By the same token, on the liberal Christian front, there are Palestinian Christian priests who re-write history by applying a method of allegorical interpretation to the Bible to dispel Jewish identity from Biblical narrative. Thus, a Bethlehem based Lutheran pastor, Dr. Mitri Raheb spreads a gospel where the state of Israel is portrayed as the ancient Roman occupier. Surely, we might wish there would not be churchmen promoting racial doctrines in the 21st century, but unfortunately that is not the case, for Raheb once went so far to declare that he as a Palestinian carries the same DNA than that of Jesus of Nazareth and King David, while Prime Minister Benjamin Netanyahu’s DNA matches with “East European tribe who converted to Judaism in the Middle Ages.” If this is not a racist theory, then what is?
However, hating Jews because of the Jewish religion, culture and people is not only a Christian or a Nazi phenomenon, for the very reason radical Islamists’ hatred of Zionists is not the question over so-called 1967 borders, but from the characteristically religious belief that the whole of the Jewish state from the river to the sea, is an insult of Allah. Liberals in the west call Islamists’ struggle a “resistance,” but even Yasser Arafat made sure it was “Jihad.” Moreover, when UNESCO passed the famous resolution, which referred to the Temple Mount as illegally occupied Palestinian land with no rights for Jews to it, the Organisation of Islamic Cooperation (OIC) hailed the resolution joyously, because the resolution acknowledged the Temple Mount to be an exclusively Islamic holy site with no links to Jewish history.
But it’s not only that some Christians, Nazis or radical Islamists try to wipe away Judaism or replace it with something else. Famous radical leftist cartoonist Carlos Latuff hates it too. In one of his drawings he presents the IDF as “the chosen people,” as a reason for him to portray Palestinians as the “chased people.” One can easily find memes of Prime Minister Netanyahu set side-by-side with Hitler, the latter saying, “we are the master race,” and the former saying, “we are the chosen people.” Indeed, in many cases, the anti-Semitic equating of Jews with Nazis is not based on the so-called Holocaust inversion where “Gaza is the new Warsaw ghetto,” but on the special role of the Jews as the chosen people.
In each of the cases above, anti-Semitism manifests itself as a desire to annihilate either the Jewish people, Jewish history, Jewish faith or the most significant embodiment of the modern-day Jewishness, namely the independent Jewish state.
It is true that Poland was occupied by Nazi Germany from 1939 to 1945. And it is true that the Polish town of Oświęcim was an occupied territory when the Nazis built up Auschwitz I and Auschwitz II.

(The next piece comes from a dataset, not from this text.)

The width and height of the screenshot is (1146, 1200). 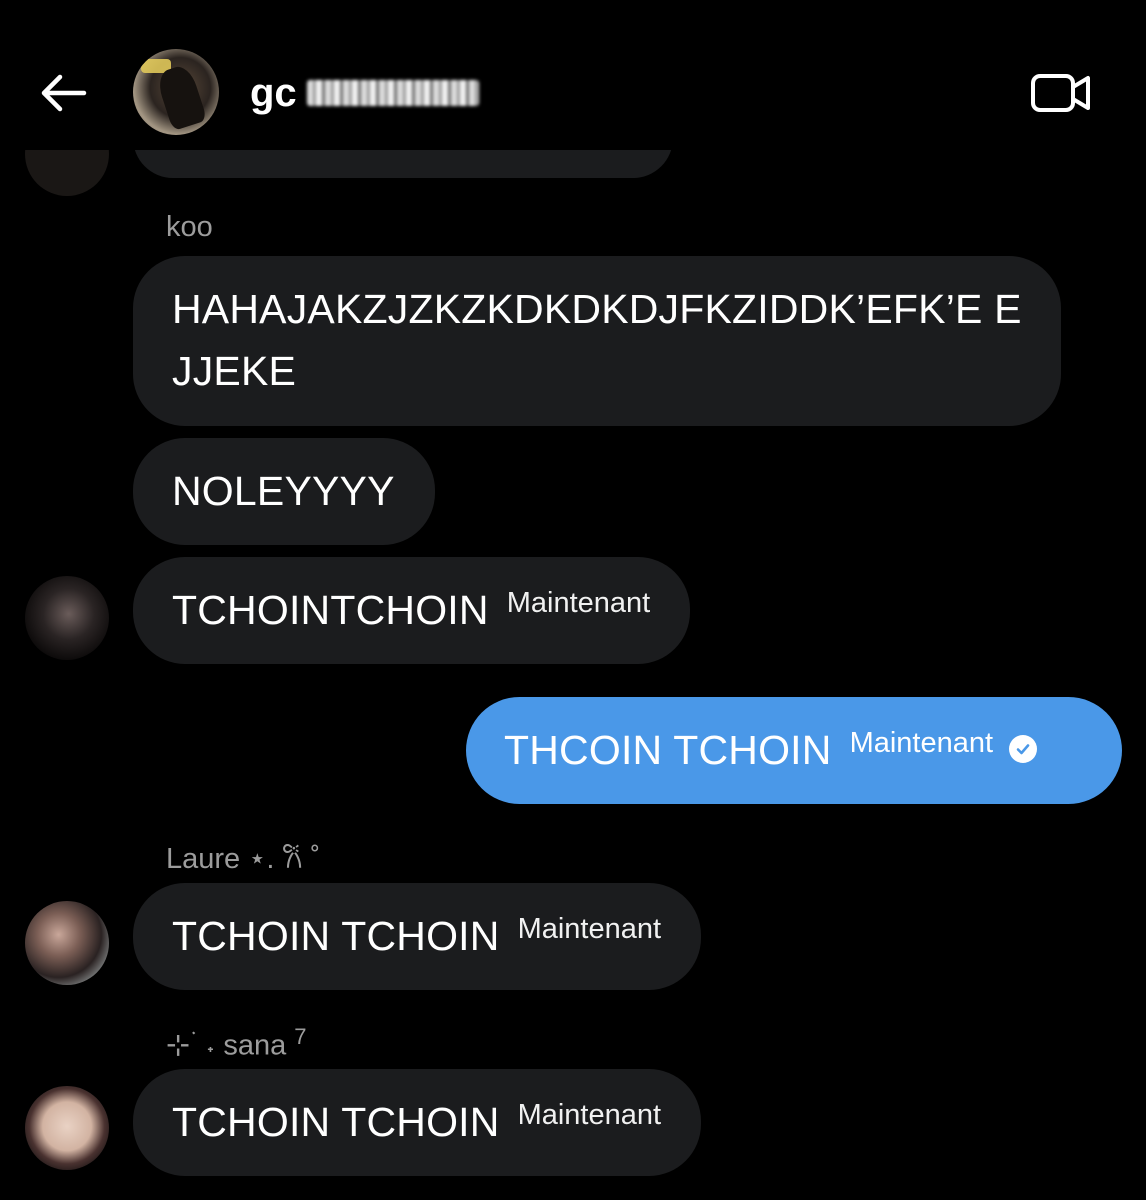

But if there is any truth to Gunnar Heinsohn’s theory, then, as for the Holocaust and anti-Semitism, we move on the darkest level of human mind where no law reaches its power. Thus, it makes little sense for the government of Poland to pass laws that limit free speech on anti-Semitism. For in the light of the distribution of today’s anti-Semitism, laws that make it illegal to speak about anti-Semitism even in geographically or historically limited way, can be harmful for combating hatred, racism, and anti-Semitism. If the government of Poland truly wishes to shine the image of Poland, I guess they better fight anti-Semitism rather than deny it.